The movement, like Maasina Ruru also had factions of cargo cult behaviour. In 1965, Diki Valerago and Pada Valebaibai in the Suta area went to Koleula and told people to await cargo from America. Sio Bubuli, Moro and others were against this activity.

==Recent developments==

After the 1977 general elections, David Valusa of the MM was elected into the National Parliament. It was a bigger achievement of the movement and great boost when Valusa lead the country into independence. On 7 July 1978. In Honiara, the Movement were invited to put on a cultural show at the independence ceremonies.

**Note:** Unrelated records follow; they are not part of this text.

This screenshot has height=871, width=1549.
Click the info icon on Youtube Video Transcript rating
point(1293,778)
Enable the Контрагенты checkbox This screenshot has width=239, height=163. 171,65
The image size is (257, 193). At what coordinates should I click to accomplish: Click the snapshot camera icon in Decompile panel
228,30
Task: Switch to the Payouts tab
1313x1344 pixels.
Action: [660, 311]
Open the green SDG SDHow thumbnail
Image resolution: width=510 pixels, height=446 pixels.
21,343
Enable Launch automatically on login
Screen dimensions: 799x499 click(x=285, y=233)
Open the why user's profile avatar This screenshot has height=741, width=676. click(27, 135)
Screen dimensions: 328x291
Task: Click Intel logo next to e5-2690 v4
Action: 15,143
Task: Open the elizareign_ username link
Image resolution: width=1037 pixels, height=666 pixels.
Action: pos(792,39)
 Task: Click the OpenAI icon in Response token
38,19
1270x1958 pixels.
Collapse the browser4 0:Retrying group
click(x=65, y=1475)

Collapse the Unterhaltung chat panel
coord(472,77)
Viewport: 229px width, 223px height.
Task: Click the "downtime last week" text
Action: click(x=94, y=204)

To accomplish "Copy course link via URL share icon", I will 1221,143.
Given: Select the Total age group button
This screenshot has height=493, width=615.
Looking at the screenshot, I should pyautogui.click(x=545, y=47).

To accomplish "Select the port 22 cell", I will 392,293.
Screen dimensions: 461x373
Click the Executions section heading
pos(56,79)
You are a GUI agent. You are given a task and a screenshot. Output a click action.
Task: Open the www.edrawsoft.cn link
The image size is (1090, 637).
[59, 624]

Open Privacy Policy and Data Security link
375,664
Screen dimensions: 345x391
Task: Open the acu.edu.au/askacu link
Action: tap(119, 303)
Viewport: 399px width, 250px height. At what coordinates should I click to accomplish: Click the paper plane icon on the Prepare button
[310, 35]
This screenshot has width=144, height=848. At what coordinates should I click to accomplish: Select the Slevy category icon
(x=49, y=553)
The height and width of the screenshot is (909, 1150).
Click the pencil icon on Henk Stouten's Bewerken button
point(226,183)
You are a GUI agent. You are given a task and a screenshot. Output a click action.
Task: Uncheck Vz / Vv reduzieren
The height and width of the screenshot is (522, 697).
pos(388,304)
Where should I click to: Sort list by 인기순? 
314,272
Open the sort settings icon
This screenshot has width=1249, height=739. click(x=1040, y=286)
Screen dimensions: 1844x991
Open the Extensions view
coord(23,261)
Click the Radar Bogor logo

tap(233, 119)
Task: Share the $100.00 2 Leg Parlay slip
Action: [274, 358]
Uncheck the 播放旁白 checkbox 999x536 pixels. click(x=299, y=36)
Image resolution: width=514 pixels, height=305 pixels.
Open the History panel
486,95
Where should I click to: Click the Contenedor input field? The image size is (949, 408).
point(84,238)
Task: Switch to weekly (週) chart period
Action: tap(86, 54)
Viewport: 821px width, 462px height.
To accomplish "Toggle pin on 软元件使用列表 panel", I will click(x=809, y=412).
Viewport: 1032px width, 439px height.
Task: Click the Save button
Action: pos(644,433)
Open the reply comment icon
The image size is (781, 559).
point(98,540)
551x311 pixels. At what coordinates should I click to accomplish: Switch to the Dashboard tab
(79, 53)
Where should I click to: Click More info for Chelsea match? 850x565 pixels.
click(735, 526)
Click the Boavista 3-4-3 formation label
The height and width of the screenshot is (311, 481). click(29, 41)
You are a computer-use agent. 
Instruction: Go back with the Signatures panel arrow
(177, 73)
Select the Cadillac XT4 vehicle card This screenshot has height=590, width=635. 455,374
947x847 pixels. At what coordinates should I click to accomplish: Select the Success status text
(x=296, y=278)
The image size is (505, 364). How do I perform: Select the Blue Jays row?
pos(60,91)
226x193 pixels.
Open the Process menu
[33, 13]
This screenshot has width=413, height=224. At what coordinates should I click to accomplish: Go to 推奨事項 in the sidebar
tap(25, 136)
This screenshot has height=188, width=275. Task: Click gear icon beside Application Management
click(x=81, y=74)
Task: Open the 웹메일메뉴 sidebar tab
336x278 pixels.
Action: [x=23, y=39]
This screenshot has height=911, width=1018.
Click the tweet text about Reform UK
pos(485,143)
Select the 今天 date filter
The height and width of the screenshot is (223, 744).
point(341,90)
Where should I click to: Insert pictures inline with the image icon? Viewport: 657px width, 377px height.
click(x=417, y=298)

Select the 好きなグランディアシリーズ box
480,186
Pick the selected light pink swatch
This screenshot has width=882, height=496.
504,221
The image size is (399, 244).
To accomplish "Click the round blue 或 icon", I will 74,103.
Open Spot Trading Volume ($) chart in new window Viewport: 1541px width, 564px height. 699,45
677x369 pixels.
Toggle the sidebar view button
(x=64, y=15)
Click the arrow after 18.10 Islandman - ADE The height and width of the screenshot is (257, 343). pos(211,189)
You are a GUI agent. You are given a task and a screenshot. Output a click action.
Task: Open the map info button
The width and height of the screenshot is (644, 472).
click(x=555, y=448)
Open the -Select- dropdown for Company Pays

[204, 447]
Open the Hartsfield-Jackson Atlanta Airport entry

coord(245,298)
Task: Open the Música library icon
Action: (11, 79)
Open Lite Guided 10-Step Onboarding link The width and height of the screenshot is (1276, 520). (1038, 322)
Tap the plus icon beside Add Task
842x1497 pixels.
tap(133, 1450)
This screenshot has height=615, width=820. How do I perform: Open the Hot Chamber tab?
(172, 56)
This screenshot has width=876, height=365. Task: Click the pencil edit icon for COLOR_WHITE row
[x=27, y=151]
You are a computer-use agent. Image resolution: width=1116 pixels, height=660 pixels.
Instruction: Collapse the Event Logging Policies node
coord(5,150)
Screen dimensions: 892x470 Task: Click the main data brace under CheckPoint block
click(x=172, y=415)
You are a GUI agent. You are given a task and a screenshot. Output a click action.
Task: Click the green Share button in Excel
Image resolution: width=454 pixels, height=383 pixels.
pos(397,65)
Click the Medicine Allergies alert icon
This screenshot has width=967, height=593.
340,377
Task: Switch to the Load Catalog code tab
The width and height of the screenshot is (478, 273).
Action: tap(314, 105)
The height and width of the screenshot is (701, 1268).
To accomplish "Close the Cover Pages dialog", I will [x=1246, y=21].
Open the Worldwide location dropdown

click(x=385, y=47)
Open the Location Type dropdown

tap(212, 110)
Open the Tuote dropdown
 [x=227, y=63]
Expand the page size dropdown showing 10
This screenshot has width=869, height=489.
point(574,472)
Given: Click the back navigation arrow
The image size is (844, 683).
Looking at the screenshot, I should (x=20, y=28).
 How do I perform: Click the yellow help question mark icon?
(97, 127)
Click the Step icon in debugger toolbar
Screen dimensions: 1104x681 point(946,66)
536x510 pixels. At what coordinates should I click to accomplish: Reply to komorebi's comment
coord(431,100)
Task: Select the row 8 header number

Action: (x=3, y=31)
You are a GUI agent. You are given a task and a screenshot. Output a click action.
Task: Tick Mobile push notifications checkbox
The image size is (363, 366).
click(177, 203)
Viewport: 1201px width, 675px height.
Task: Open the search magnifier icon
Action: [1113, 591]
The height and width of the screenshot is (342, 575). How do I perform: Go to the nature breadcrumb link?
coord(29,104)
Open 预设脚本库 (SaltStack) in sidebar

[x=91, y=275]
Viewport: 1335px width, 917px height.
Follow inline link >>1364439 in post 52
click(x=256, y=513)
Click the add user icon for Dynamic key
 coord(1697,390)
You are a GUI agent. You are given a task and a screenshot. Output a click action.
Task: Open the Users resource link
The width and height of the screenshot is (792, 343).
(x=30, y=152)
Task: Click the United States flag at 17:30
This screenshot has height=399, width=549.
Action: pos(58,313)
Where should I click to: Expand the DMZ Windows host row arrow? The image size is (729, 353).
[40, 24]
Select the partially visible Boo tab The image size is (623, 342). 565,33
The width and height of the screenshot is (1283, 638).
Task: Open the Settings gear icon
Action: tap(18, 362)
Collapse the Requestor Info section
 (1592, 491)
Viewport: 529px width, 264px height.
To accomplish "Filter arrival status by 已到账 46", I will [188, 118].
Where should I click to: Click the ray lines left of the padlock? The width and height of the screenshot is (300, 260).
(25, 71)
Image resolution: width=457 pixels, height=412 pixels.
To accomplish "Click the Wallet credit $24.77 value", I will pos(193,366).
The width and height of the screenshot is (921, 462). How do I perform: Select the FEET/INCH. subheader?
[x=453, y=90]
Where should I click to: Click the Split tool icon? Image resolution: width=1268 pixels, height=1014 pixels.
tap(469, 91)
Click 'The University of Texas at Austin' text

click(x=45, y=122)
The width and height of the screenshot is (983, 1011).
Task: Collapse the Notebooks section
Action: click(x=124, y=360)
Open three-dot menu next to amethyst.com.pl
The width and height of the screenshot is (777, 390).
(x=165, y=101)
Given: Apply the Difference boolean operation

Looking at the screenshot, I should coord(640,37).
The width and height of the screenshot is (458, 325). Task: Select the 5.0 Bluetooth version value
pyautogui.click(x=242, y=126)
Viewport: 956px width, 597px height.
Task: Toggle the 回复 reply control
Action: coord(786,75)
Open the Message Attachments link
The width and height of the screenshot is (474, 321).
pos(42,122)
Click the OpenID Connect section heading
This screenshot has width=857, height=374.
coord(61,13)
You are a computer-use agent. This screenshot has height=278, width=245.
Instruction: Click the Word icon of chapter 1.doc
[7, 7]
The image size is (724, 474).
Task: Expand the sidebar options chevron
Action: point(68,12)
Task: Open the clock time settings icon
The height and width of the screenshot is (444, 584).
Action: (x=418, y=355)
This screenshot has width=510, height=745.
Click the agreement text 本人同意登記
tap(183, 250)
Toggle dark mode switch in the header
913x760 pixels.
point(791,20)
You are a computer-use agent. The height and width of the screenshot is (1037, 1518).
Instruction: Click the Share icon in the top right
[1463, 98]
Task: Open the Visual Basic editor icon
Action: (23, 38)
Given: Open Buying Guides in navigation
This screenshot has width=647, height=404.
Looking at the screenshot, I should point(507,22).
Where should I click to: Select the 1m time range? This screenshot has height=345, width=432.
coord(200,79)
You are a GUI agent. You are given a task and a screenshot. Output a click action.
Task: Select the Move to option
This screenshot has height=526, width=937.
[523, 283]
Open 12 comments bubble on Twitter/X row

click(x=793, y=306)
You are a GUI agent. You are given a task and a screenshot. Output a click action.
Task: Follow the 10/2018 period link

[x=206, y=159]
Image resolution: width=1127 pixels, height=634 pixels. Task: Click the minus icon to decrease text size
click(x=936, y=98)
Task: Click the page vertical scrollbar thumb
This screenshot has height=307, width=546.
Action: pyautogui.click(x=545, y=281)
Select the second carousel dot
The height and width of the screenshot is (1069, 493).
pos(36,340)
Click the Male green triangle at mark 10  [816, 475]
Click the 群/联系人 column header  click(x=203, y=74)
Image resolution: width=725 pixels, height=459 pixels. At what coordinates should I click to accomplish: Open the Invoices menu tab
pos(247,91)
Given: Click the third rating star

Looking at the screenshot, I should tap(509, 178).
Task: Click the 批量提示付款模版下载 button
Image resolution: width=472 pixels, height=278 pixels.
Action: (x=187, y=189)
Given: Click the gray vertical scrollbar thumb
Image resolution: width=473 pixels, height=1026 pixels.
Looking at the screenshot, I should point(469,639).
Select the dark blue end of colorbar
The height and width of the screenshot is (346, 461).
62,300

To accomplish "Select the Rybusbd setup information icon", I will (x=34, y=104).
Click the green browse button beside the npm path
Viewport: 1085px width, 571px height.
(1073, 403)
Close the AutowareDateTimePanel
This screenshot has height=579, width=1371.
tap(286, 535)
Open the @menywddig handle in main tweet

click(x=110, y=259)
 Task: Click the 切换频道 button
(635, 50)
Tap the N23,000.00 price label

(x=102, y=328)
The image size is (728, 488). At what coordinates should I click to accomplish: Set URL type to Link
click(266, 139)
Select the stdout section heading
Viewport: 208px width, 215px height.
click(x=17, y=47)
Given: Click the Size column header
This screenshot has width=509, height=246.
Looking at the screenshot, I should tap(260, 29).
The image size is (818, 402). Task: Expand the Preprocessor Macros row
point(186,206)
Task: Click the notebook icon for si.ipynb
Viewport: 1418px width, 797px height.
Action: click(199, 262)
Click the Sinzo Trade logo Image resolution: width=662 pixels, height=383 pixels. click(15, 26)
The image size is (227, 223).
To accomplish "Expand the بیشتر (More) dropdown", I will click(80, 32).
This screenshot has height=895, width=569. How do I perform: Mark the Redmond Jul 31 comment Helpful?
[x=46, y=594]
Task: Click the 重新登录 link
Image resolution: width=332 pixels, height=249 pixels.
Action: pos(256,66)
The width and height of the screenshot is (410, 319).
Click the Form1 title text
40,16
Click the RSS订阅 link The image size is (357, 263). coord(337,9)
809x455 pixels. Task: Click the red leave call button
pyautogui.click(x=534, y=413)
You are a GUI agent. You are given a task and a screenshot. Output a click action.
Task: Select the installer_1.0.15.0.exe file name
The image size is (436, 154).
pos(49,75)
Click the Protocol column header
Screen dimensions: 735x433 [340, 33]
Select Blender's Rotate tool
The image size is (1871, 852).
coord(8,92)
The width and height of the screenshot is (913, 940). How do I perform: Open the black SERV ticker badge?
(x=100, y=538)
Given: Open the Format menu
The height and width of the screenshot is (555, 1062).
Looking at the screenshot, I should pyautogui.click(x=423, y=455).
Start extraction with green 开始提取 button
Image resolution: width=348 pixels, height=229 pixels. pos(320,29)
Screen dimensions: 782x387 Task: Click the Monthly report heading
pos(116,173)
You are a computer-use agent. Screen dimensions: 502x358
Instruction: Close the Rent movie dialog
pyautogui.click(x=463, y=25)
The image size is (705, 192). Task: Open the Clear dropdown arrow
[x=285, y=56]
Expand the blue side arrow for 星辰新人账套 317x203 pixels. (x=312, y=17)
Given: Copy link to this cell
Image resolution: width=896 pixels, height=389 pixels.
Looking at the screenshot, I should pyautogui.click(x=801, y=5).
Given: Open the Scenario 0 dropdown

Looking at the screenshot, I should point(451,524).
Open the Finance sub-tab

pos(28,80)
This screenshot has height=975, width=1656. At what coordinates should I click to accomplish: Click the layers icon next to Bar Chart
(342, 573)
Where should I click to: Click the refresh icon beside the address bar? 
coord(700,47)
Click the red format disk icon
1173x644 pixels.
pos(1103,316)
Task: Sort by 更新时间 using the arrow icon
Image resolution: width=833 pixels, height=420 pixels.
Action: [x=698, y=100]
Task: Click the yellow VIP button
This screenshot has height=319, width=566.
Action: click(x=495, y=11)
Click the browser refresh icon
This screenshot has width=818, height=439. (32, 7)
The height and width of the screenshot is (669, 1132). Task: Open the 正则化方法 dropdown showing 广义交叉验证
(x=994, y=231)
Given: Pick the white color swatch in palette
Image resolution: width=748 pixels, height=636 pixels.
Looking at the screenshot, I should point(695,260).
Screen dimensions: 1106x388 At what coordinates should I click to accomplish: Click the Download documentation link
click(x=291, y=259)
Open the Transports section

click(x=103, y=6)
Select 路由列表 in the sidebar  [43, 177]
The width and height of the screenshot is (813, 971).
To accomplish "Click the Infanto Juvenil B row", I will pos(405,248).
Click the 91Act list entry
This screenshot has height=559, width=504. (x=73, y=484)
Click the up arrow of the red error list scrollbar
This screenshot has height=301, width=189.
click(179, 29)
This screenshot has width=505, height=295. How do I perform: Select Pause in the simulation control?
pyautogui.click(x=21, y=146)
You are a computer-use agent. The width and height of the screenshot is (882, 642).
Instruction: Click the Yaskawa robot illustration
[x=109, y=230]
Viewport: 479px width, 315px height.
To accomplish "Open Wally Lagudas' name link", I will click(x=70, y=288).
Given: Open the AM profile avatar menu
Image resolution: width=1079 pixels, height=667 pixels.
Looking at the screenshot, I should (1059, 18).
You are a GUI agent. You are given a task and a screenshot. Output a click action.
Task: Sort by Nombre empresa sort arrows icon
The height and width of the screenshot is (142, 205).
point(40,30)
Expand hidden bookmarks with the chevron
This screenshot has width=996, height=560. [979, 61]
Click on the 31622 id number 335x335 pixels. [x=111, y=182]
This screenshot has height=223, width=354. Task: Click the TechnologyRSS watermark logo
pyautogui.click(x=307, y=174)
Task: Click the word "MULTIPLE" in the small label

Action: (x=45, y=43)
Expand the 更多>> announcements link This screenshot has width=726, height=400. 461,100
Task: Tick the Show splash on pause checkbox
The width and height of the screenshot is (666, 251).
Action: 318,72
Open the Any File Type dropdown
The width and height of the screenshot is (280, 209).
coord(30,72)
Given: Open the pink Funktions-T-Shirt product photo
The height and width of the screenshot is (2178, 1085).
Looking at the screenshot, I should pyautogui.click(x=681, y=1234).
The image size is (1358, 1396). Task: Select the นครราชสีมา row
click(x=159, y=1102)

After independence, Valusa was an important figure in the movement but when Ezekiel Alebua from the anti-moro area of Avuavu was victorious in the 1980 election. From 1980 – 84, Alebua gained favour in the movement by helping Moro m villages, for example water supply to Makaruka and Komuvaolu, and a Copra Buying Point at Haimarao including Longgu and Nago villages. Provincial Fisheries were improved at Marau. In 86 when EA was elected PM.

Gaena alu Movement

In September 1985, Chief Moro and his supporters celebrated 3 decades of the movement at Turarana, by taking a new name. The celebrations were attended by many guests including government officials, the British High Commissioner Mr. Stansfield and his wife.

The new name is defined differently by different people. Some refer to the Octopus with 8 hands, others the 8 rays of the sun. Most people still use Moro Movement.